Alzheimer? Entenda mais sobre a doença e outros fatores para o esquecimento

Alzheimer

Ao contrário do que se pensa, o esquecimento é extremamente necessário para o funcionamento do cérebro, dado que é exatamente por esquecer que ele é capaz de extrair o conteúdo desejado, do ruído de informações recebido a todo instante. Ao mesmo tempo, o esquecimento representa o outro lado da memória, onde pode haver dificuldade de armazenamento de informações, com causas que se diferem ao Alzheimer, mas que podem ser confundidas com ele.

O mal de Alzheimer é uma doença irreversível neurodegenerativa, que atinge mais de um milhão de brasileiros com mais de 60 anos, segundo a Associação Brasileira de Alzheimer (ABRAz). A doença compromete a memória, funções motoras e capacidade cognitiva do paciente, que geralmente apresenta sintomas como sensação de estar perdido em ambientes familiares, lapsos de memória, dificuldade em guardar informações, se locomover e identificar objetos e fisionomias.

Como o Alzheimer afeta o cérebro

Os neurônios são as principais células do sistema nervoso, responsáveis pela comunicação entre as células do cérebro. As capacidades mais importantes que essa comunicação possibilita ao homem, são o raciocínio, fala, escrita e recordação. De acordo com pesquisas lideradas pela agência federal norte-americana _National Institute on Aging_ (NIA), uma das possíveis causas para a doença de Alzheimer é dada pelo acúmulo das proteínas Beta-amyloid, na região externa do neurônio, e Tau na área interna da célula.

À medida que as proteínas se acumulam nos neurônios, a comunicação intercelular é prejudicada e essas células morrem, causando os primeiros sintomas no indivíduo.
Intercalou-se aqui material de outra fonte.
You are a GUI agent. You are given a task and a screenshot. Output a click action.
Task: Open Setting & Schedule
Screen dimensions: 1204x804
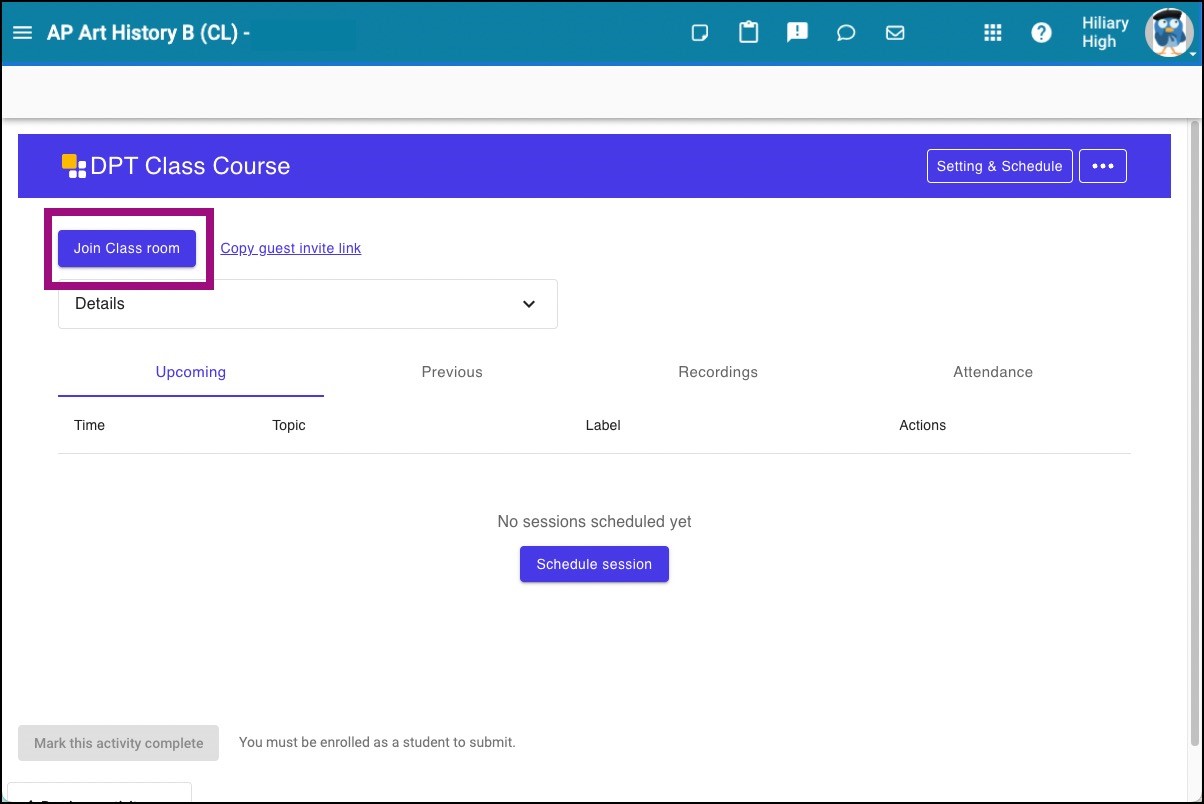coord(999,165)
Geralmente, esse processo se inicia na região responsável pela memória: o hipocampo do cérebro, que com o passar do tempo se atrofia, apresentando grande diferença de volume e peso, além de provocar dificuldade de recordação, locomoção e fala do paciente nas fases mais avançadas da doença.

Outras causas para o esquecimento

Esquecer é um ato comum, que permeia a vida de todos e nem sempre está relacionado com o mal de Alzheimer. Conheça outros fatores que afetam a memória e podem ser confundidos com a doença:

Desatenção: A atenção é um dos pilares responsável pelo armazenamento de informações e, consequentemente, pela memória. Devido a massiva digitalização e sobrecarga de informações, o cérebro humano acaba consumindo grande quantidade de dados, muitas vezes, desnecessários, prejudicando a atenção e concentração sem que o cérebro consiga recuperar informações anteriores e recordar sobre, causando o esquecimento.

• Estresse Crônico: O hormônio cortisol é liberado mediante situações de estresse, segundo um estudo publicado na revista científica _Neurology_, se o nível de cortisol se mantém elevado e o estresse torna-se crônico, as funções cognitivas são lesadas e o volume cerebral diminui. O que, devido as consequências, também pode ser confundido com o Alzheimer.

• Depressão: A depressão é capaz de afetar a amígdala, córtex frontal e a região do hipocampo, responsáveis pelo aprendizado, concentração, cognição e processamento de memória. Causando problemas de concentração, tomada de decisões e dificuldade em lembrar de algo, por isso também pode ter uma leitura equivocada a princípio.